1883 in sports describes the year's events in world sport.

Athletics
USA Outdoor Track and Field Championships

American football
College championship
 College football national championship – Yale Bulldogs
Events
 Modification of the scoring rules produces a system of four points for a touchdown, two points for kicks after touchdowns, two points for safeties, and five for field goals.

Association football
England
 FA Cup final – Blackburn Olympic 2–1 Old Etonians (aet).  This is the first time that the FA Cup is won by a professional team and by a team from the north of England.
 Burnley FC moves to its present ground at Turf Moor and plays its first game there in February against Rawtenstall, but loses 6–3.
 Bristol Rovers founded as Black Arabs FC.
Scotland
 Scottish Cup final – Dumbarton 2–1 Vale of Leven (replay following 2–2 draw)

Baseball
National championship
 National League v.
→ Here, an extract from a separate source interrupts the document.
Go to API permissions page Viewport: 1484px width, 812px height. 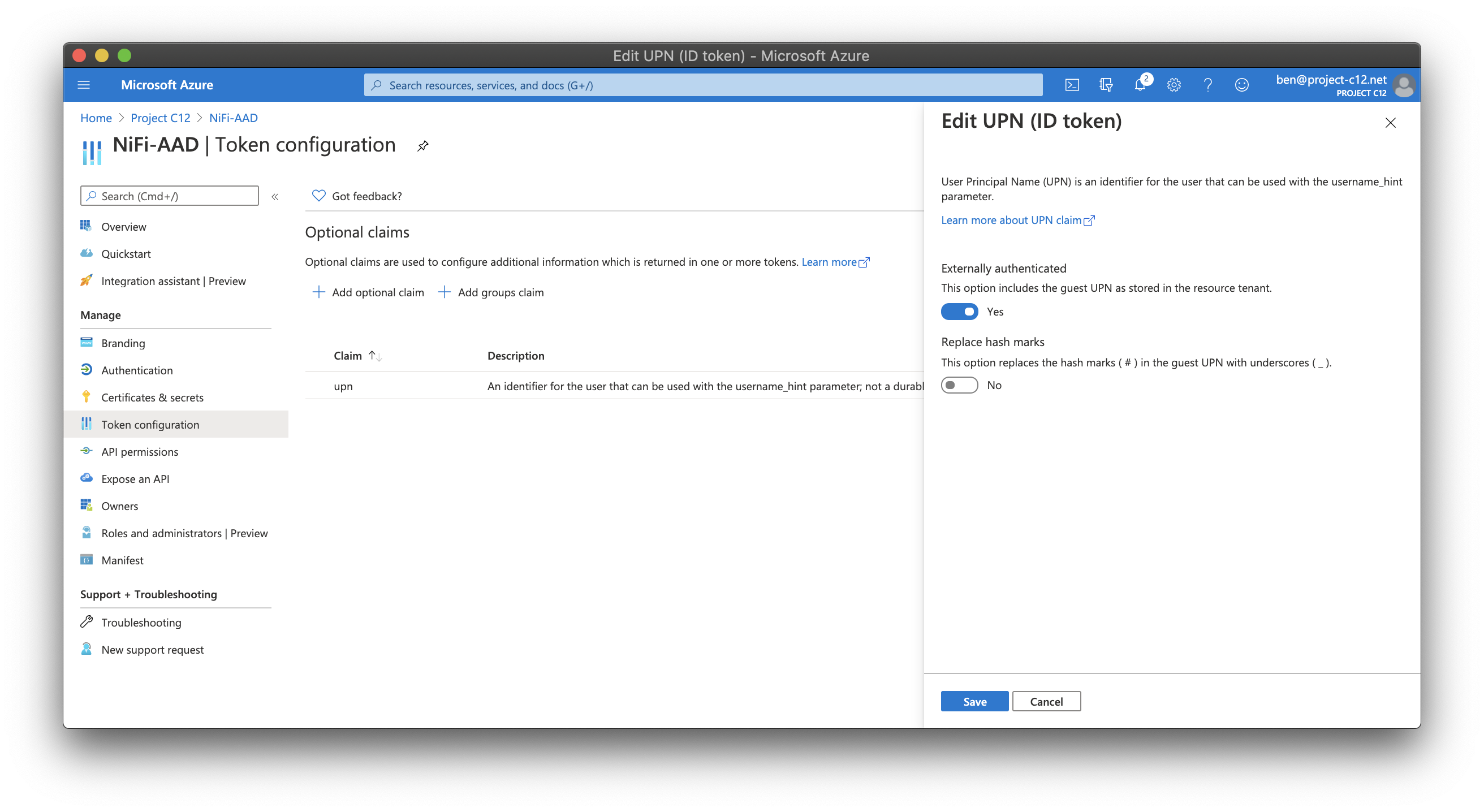(140, 452)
American Association – Boston Beaneaters (NL) v. Philadelphia Athletics (AA) cancelled
Events
 The NL, AA, and Northwestern League limit competition in the Tripartite Agreement, the first National Agreement and the birth of so-called "Organised Baseball".
 6 September  — Chicago White Stockings set a still standing record for Major League Baseball by scoring 18 runs in a single inning (the 7th) in a game against the Detroit Wolverines.

Boxing
Events
 American heavyweight champion John L. Sullivan has a scare when he is knocked down in the first round of his fight against Charley Mitchell in New York City.  He recovers to secure a technical knockout when police intervene after the third round and stop the fight.  Sullivan goes on tour across America, fighting mainly in exhibition bouts; none of his genuine challengers last more than three rounds.

Cricket
Events
 England tours Australia to play a Test series of three matches, England winning 2–1 and so regaining The Ashes for the first time.
England
 Champion County –  Nottinghamshire
 Most runs – Walter Read 1,573 @ 47.66 (HS 168)
 Most wickets – Ted Barratt 148 @ 15.90 (BB 8–28)
Australia
 Most runs – Alec Bannerman 434 @ 54.25 (HS 101*)
 Most wickets – Eugene Palmer 51 @ 11.52 (BB 7–65)

Golf
Major tournaments
 British Open – Willie Fernie

Horse racing
England
 Grand National – Zoedone
 1,000 Guineas Stakes – Hauteur
 2,000 Guineas Stakes – Galliard
 The Derby – St. Blaise
 The Oaks – Bonny Jean
 St. Leger Stakes – Ossian
Australia
 Melbourne Cup – Martini-Henry
Canada
 Queen's Plate – Roddy Pringle
Ireland
 Irish Grand National – The Gift
 Irish Derby Stakes – Sylph
USA
 Kentucky Derby – Leonatus
 Preakness Stakes – Jacobus
 Belmont Stakes – George Kinney

Ice hockey
 The first Montreal Winter Carnival ice hockey tournament is held as part of the Montreal Winter Carnival in Montreal, Quebec, Canada in late January and early February. It is the first championship ice hockey tournament and is won by the Montreal McGill University team.
 5 March – The Ottawa Hockey Club is founded.

Luge
Events
 First organised competition takes place in Davos, Switzerland

Rowing
The Boat Race
 15 March — Oxford wins the 40th Oxford and Cambridge Boat Race

Rugby football
Home Nations Championship
 The inaugural series is won by England
Other events
 Foundation of Hull Kingston Rovers and Hunslet

Tennis
England
 Wimbledon Men's Singles Championship – William Renshaw (GB) defeats Ernest Renshaw (GB) 2–6 6–3 6–3 4–6 6–3
USA
 American Men's Singles Championship – Richard D. Sears (USA) defeats James Dwight (USA) 6–2 6–0 9–7

World
The 7th pre-open era 1883 Men's Tennis tour gets underway 30 tournaments are staged this year from 24 April to 12 November.